После Ивана Грозного я обратил свое внимание на роль Ланы. Пусть она далеко не всегда принимала участие в общем разговоре, но без нее замедлились бы процессы материальной жизни стола: смены блюд, движения ужина от закусок к десерту. Без такой помощницы хозяйка превращается в прислугу собственного вечера – ей необходима напарница.
Мы выпили за Лану.
Чем интеллигентнее гости, тем уже круг их тостов.
Когда-то Ницше сказал, что нельзя ненавидеть своих врагов больше, чем любить свою жизнь. Эта заповедь может считаться основой новой кухонной философии.
Теоретический раздел кролика, как и всего званого ужина, связан с утверждением новой кухонной философии. Только дома можно сегодня чувствовать себя дома. Вот такая вот тавтология. Однако идея внутренней эмиграции на сегодняшний момент гораздо более противоречива, чем в советские времена.
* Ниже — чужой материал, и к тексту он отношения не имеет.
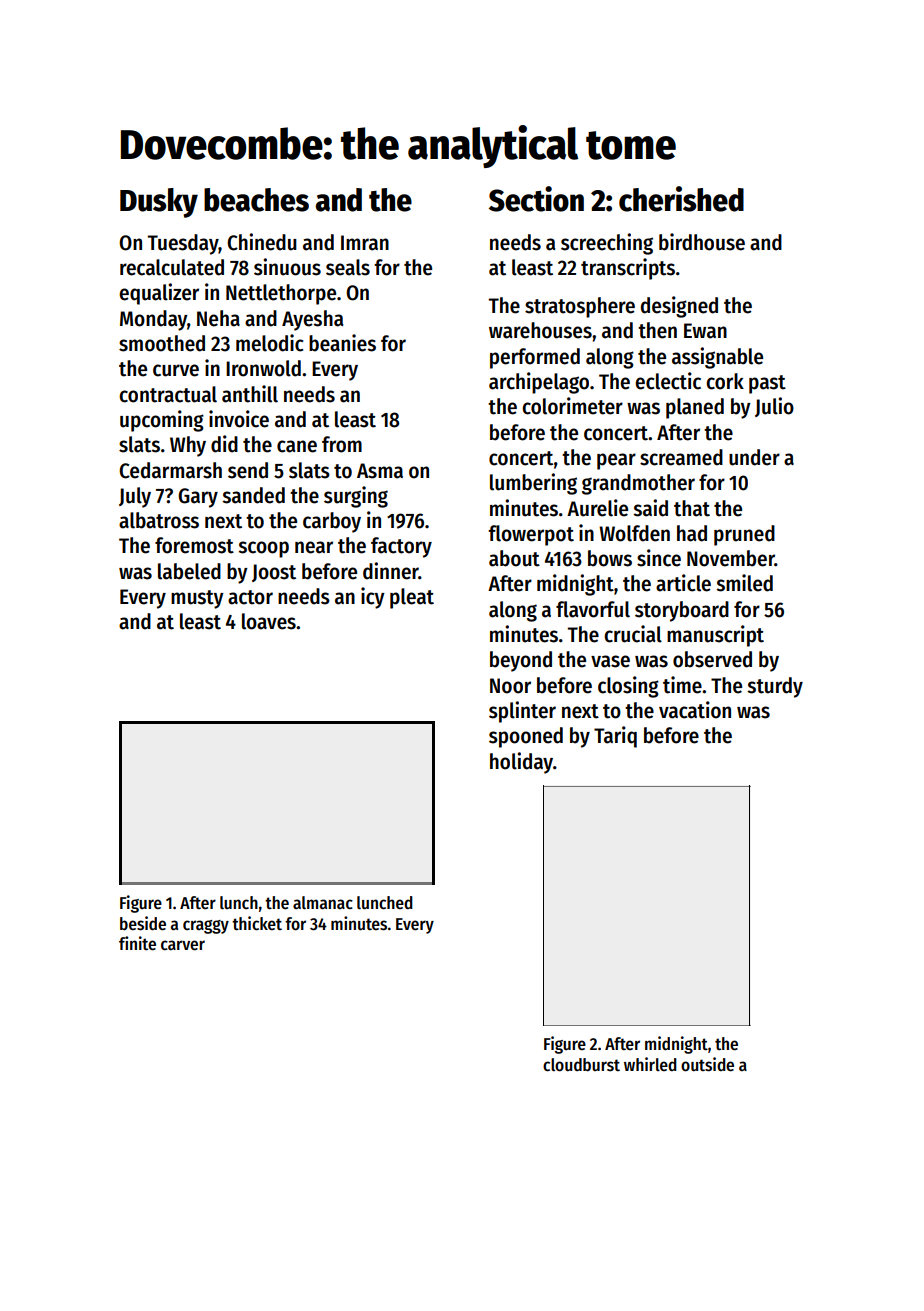  What do you see at coordinates (531, 535) in the image?
I see `flowerpot` at bounding box center [531, 535].
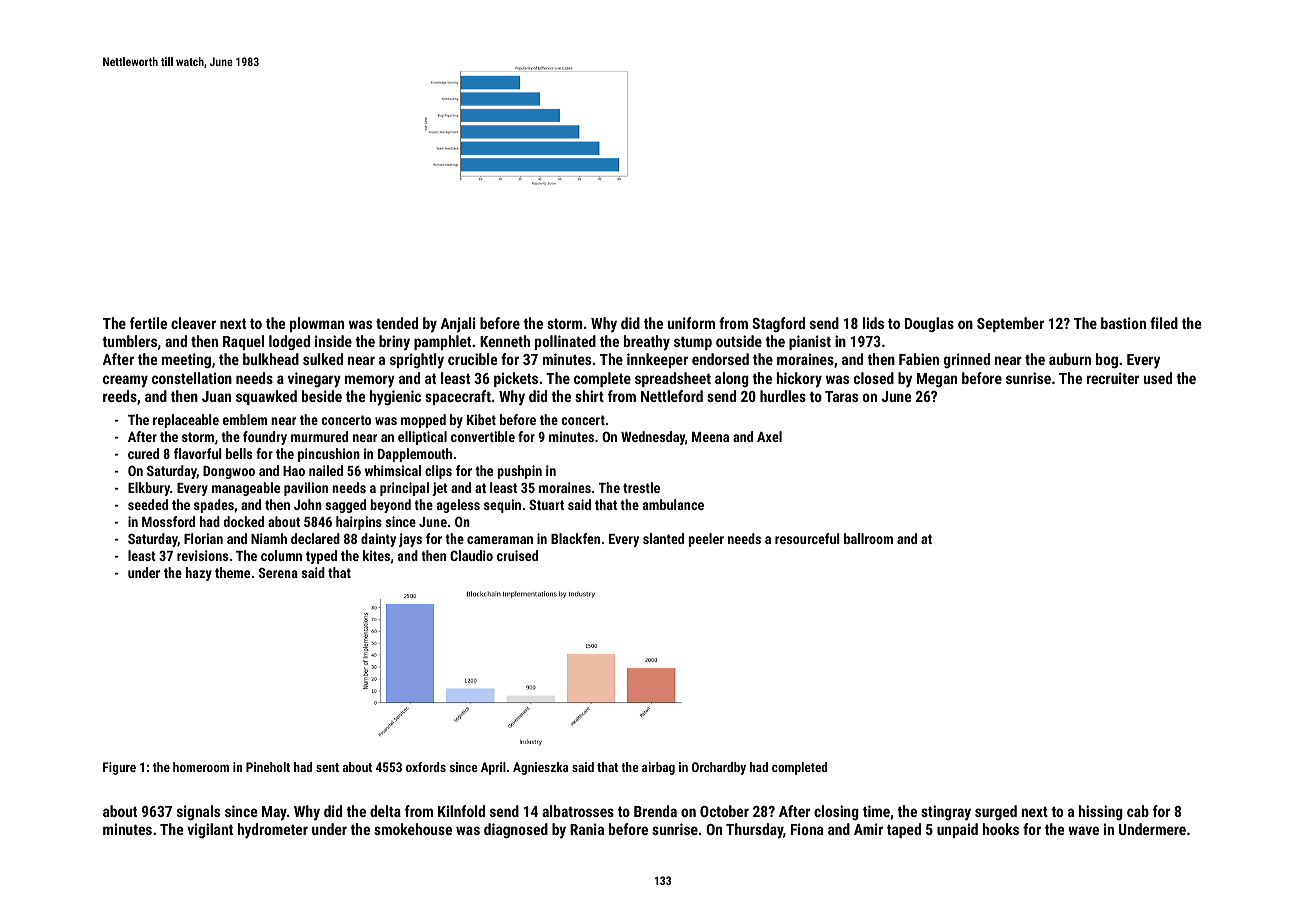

Не стой посреди дороги, не попади под танк – беги на кухню! На кухню! На кухню! Назад на кухню!
Впрочем, едва ли надо бежать назад.
Новая кухонная философия не отвергает городской светской жизни, ресторанных мероприятий, тусовочного сообщничества. Она к ним относится спокойно, как к данности, в меру их испорченной необходимости. Изъян светской жизни – в произвольной системе ее ценностей, в том, что она – лазейка, когда на поверхность всплывают умелые архитекторы снобизма, стремящие уравнять человека-подделку с человеком-подлинником. Тусовка же похожа на скоростной вариант собачьей свадьбы, где движений ума гораздо меньше, чем движений тела.
Все сошлось: рестораны надоели не меньше, чем времена. Рестораны выходят из высокой моды. Они выполнили свою первоначальную задачу общественного праздника, сыграли промежуточную роль выходной жизни – они приелись, как бы они ни изощрялись, поворачиваясь к клиентам разными стилями, вкусами, блюдами, ими объелись, как дозволенным новшеством куцей свободы. Они причалили в бухте каждодневности, познали свою меру. Им можно пожелать спокойной долговременной стоянки. Они никуда не денутся, если только не нагрянет смерч, они пребудут, оставаясь привалом для корпоративной жрачки визгливых девичников, щупающих друг друга глазами честолюбивых влюбленных, – короче, многотысячным уделом нищих духом.
Еще не выявлены сословия браконьеров, но уже шевелятся дверные цепочки. Баррикады рождаются в голове. Идет медленное отступление невидимых невооруженным взглядом отрядов столичной элиты, которая переходит на положение если не лесных, то кухонных братьев.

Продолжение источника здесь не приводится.